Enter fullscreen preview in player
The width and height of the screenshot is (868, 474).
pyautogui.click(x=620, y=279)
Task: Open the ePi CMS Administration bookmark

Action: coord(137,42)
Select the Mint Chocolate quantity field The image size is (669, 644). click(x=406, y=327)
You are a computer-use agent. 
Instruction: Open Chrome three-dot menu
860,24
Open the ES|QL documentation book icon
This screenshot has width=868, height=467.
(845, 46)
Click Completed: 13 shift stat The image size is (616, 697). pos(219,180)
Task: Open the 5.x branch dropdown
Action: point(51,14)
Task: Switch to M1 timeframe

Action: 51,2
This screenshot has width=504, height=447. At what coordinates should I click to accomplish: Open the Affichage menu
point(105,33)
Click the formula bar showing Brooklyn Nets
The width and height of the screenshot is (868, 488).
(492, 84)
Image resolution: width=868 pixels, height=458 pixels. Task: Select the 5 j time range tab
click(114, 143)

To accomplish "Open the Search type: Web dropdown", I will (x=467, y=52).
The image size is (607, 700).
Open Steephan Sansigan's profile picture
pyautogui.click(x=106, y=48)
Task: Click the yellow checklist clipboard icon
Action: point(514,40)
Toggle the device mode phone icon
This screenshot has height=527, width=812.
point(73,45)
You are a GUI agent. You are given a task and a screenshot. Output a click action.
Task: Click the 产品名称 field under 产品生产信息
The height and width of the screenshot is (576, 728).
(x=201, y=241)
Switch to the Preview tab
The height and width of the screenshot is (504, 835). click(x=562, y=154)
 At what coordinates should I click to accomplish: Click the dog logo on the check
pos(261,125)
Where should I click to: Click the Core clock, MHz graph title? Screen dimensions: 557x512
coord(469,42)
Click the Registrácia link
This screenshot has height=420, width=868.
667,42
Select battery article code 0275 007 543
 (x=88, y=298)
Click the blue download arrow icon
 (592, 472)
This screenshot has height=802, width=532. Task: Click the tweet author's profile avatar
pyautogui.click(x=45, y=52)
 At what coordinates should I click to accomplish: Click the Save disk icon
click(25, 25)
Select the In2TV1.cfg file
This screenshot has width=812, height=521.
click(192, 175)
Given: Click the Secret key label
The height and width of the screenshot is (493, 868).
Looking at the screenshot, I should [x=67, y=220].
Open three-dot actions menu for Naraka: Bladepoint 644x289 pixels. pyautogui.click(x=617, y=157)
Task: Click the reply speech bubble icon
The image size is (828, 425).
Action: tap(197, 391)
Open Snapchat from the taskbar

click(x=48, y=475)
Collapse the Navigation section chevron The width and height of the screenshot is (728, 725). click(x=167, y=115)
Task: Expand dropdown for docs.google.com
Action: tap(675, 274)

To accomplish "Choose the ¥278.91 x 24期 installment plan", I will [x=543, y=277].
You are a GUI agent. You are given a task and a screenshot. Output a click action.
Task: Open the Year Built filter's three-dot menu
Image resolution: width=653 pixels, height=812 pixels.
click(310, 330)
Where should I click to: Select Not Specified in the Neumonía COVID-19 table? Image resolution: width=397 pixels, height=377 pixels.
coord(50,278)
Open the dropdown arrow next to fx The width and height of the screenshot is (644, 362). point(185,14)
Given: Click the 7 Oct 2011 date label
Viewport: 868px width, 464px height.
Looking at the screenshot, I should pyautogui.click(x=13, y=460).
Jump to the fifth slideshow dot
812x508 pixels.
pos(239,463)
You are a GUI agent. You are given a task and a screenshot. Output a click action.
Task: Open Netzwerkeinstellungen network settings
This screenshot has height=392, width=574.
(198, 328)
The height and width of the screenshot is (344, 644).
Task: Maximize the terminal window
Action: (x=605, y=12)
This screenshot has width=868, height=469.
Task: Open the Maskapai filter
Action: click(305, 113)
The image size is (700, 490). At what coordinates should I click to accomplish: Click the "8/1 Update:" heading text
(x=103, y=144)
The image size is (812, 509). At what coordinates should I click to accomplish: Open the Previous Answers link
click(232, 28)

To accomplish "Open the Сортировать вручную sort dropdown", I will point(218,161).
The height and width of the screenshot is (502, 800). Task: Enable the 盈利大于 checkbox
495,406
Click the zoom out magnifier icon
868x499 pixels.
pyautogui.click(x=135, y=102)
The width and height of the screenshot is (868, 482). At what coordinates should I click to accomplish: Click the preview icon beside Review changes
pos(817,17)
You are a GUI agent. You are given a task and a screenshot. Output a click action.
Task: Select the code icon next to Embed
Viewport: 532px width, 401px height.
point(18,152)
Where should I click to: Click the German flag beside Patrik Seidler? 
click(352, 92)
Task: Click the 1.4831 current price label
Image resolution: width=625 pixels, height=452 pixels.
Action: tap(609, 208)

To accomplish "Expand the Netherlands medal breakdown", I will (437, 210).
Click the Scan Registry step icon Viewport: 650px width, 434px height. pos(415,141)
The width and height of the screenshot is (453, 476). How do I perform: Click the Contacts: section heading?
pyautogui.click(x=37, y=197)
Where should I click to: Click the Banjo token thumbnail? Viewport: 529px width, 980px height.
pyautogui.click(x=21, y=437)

> WHAT THE TASK ASKS: Copy all lines from the data above that contain the word "will".

> WRITTEN ANSWER:
To accomplish "Open the Search type: Web dropdown", I will (x=467, y=52).
To accomplish "Choose the ¥278.91 x 24期 installment plan", I will [x=543, y=277].
To accomplish "Open the Сортировать вручную sort dropdown", I will point(218,161).
To accomplish "Expand the Netherlands medal breakdown", I will (437, 210).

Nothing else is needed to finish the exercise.